----- MATERIALS PROVIDED -----

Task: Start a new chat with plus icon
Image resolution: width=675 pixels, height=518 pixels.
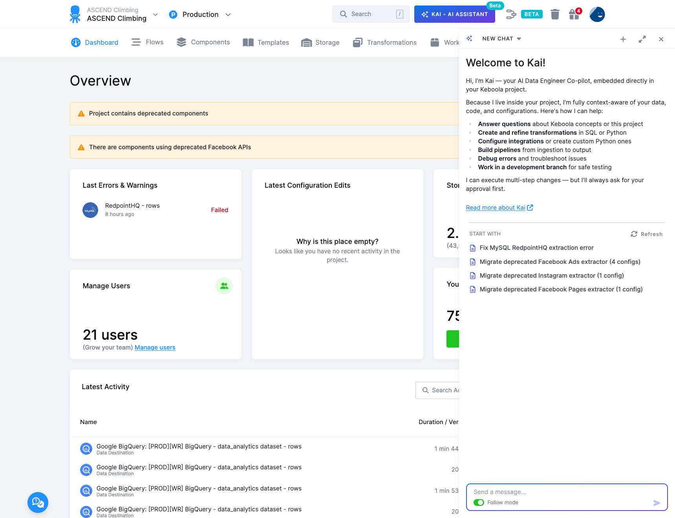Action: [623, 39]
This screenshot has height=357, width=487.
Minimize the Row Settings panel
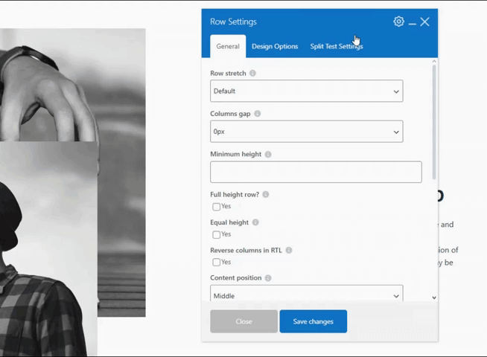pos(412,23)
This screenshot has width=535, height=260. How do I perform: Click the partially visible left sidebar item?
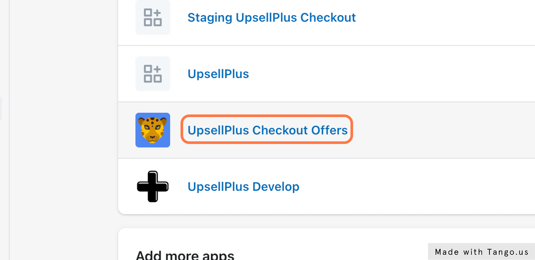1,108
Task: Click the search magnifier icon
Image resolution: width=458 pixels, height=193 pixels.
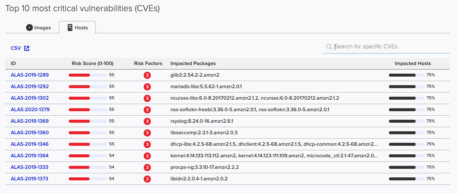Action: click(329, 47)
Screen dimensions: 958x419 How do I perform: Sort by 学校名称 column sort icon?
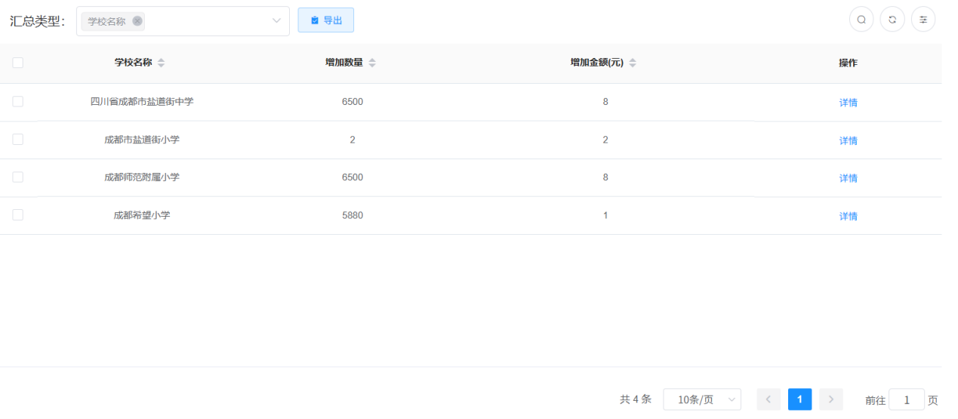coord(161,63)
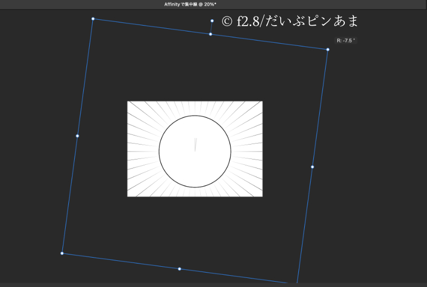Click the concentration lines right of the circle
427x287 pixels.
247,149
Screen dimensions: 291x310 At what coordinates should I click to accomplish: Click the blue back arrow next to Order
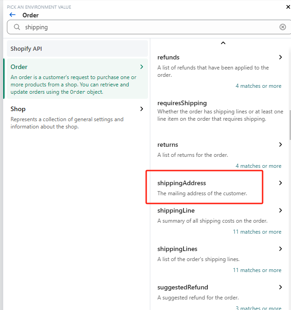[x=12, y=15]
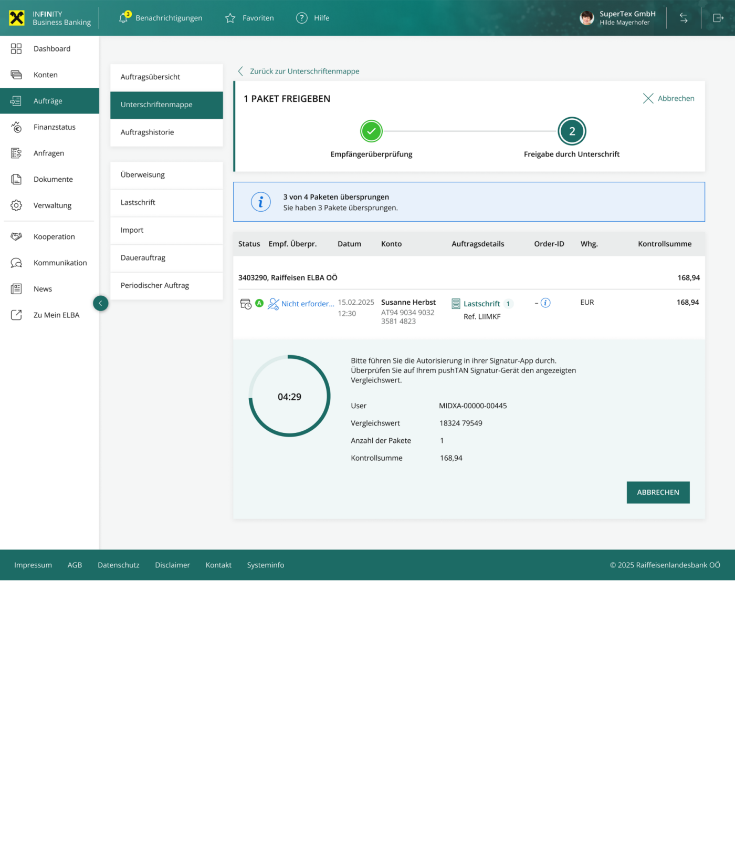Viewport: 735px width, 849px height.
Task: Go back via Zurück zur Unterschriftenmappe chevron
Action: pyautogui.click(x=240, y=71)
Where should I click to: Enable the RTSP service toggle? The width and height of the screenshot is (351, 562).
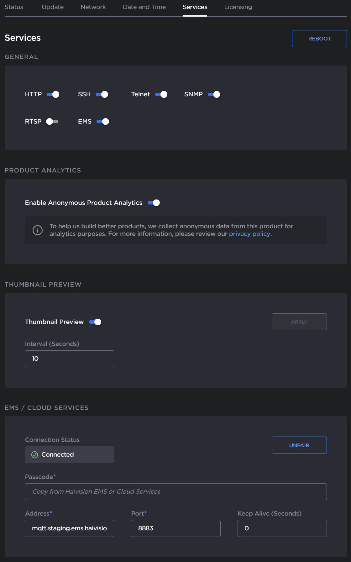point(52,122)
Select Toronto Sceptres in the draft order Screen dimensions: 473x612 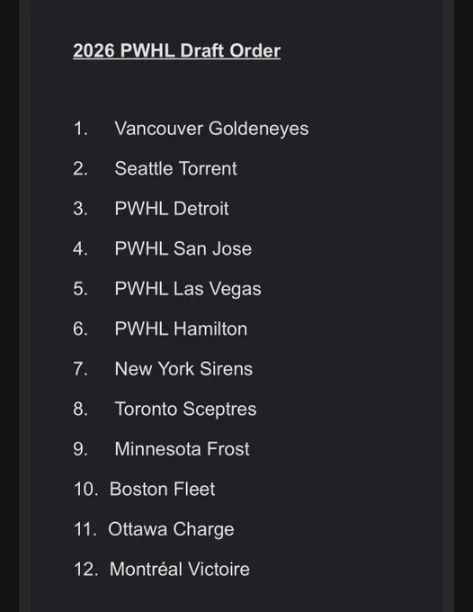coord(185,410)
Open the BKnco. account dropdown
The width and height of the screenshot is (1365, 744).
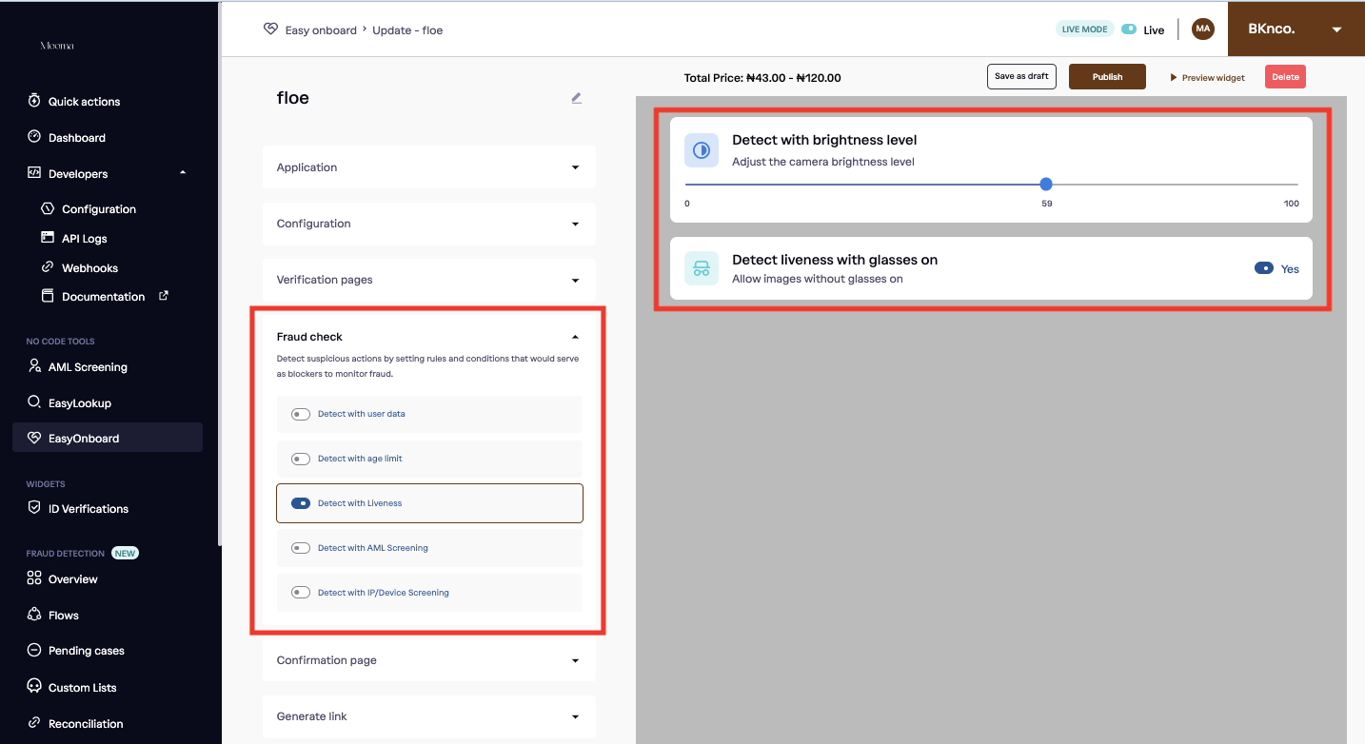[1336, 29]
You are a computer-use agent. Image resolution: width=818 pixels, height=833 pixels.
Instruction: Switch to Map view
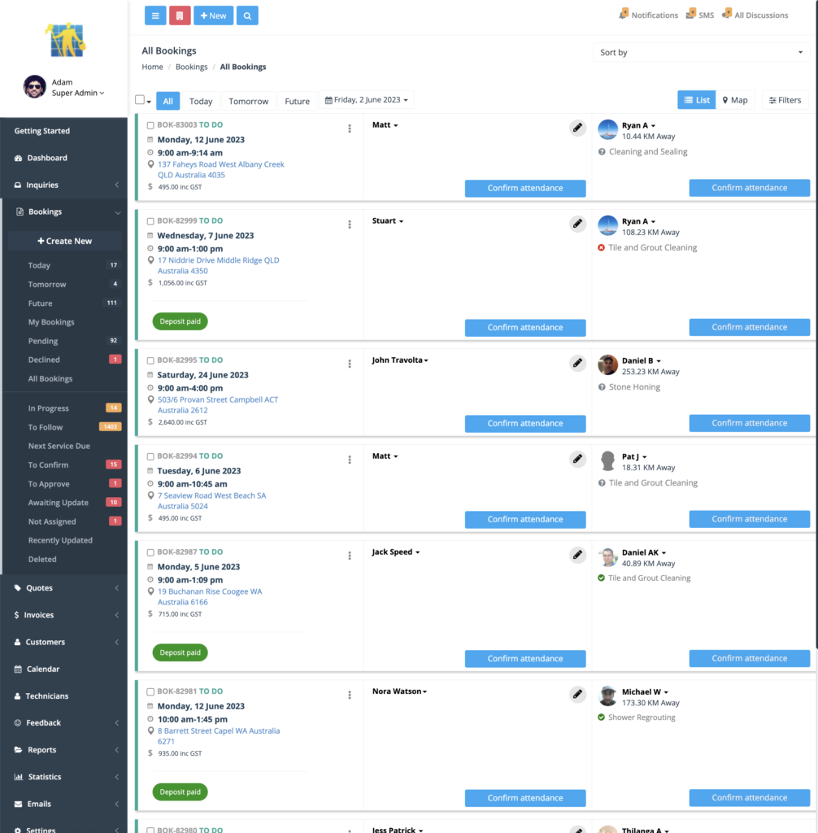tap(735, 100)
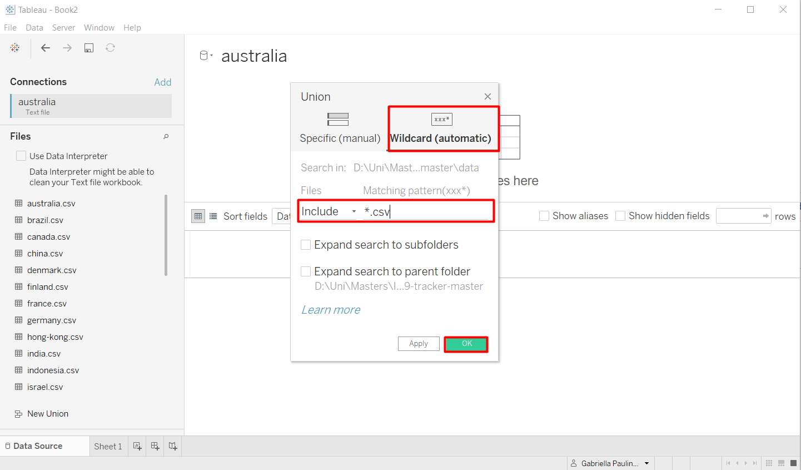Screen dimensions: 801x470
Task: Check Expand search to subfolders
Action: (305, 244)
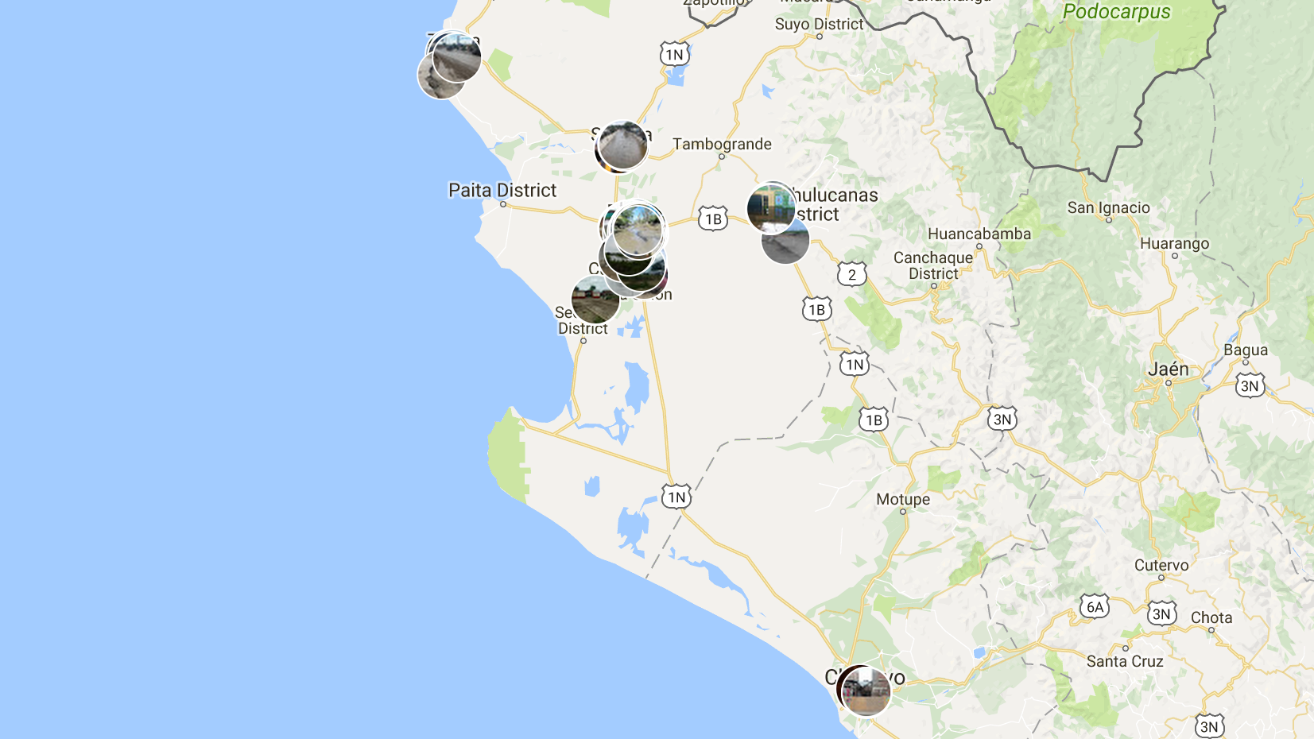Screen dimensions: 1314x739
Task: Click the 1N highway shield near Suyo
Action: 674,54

-----

- [TASK GOAL]: Set the pictures aside and repeat only the lines from the one containing "The width and height of the screenshot is (1365, 744)." through the last line of the entries above, exactly as they stand.

- [YOUR RESPONSE]:
The width and height of the screenshot is (1365, 744).
[1336, 29]
You are a computer-use agent. Image resolution: width=818 pixels, height=833 pixels.
Instruction: Switch to Map view
tap(735, 100)
Screen dimensions: 801x470
Task: Check Expand search to subfolders
Action: (305, 244)
Screen dimensions: 1314x739
Task: Click the 1N highway shield near Suyo
Action: 674,54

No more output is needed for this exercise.